Roberto: Oye cholo, ¿ves a esas dos jermitas que están caminando las de pantalón apegadito(sic)?
Gumersindo: ¿A quién li dicis cholo?, qui ti pasa sirrano de porshqueria[Sic en toda la oración]
Roberto: Tranquilo cholito superado, estás en la capital recién una semana y ya te crees limeño…regresa a pastar tus llamas si vas a seguir con esa actitud.
Gumersindo: Sopirado, sopiradoo, to eres el sopirado… vienes a la lima con tu mirada gacha y ahora todo soberbio ¿Ya no recuerdas cuando de chequeto jogabamos con las vecuñas y las llamas? Como ti vas a acordar si ya ti has apitucado[sic en toda su extensión]
Roberto: yaya cholito, no hagas roche, si sigues así no te saco ni con correa a la calle.
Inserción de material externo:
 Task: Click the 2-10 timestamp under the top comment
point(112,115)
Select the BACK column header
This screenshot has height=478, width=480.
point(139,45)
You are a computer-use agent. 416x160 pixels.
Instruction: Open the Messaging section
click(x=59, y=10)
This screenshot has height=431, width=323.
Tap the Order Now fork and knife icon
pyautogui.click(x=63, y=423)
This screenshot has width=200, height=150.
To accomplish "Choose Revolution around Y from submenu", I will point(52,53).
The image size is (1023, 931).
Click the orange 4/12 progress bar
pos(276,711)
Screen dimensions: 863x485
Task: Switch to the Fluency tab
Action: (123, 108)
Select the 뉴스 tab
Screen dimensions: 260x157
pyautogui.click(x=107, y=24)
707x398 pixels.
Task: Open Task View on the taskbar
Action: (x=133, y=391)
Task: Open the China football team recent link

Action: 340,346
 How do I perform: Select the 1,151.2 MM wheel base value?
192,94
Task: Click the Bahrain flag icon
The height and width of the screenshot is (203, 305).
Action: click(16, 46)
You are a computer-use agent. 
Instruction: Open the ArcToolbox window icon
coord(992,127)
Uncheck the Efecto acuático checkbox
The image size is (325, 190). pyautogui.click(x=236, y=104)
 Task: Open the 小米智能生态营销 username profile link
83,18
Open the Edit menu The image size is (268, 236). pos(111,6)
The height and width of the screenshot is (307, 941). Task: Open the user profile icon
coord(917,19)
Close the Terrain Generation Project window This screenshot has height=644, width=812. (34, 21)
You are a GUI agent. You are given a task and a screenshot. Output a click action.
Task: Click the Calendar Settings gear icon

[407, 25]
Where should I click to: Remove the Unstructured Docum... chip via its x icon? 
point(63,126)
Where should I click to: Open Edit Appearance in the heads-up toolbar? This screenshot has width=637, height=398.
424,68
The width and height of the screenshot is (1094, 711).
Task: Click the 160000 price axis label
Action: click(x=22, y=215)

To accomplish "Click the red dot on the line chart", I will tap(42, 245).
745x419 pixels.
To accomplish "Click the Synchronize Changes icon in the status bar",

Gumer vamos a “brichear” a unas gringuitas.
Gumersindo: Vamos pues indio – (forzando su vocabulario para tratar de hablar correctamente)
Me detengo a pensar un buen rato sobre el dialogó que mi par de oídos detectaron, pasan los minutos y no logro asimilar lo escuchado. Me levanto de la banca y decido caminar por un rato en la misma plaza, para mi mala o buena suerte me encuentro con un escenario similar al anterior en donde no colocaré el dialogo ya que este no recuerdo del todo. Un aparente provinciano con rasgos medio españolizados proliferando cuanta insulto existía a un hombre bien vestido, la razón no sabría decirles…pero era claro que el “provinciano-español” haciendo uso de sus características físicas subyugaba al pobre hombre (de rasgos autóctonos, me olvidaba de ese detalle), me sorprendía de este último su poca valentía para poder afrontar a su agresor ¿es acaso viable que dos personas aparentemente provenientes del mismo lugar, pero con diferentes o acento puedan sentirse superiores o inferiores(sea el caso) únicamente por las variables “rasgo físico y vocabulario”. Me quedo absorto ante este hecho y solo me cabe deducir que ha sido tan fuerte la discriminación racial, que se han creado parámetros para poder subsistir sin recibir una sarta de improperios de gente de “escasos recursos mentales” que solo se deja guiar por los patrones de “estética de razas” en una ciudad que por demás está decir es plurirracial.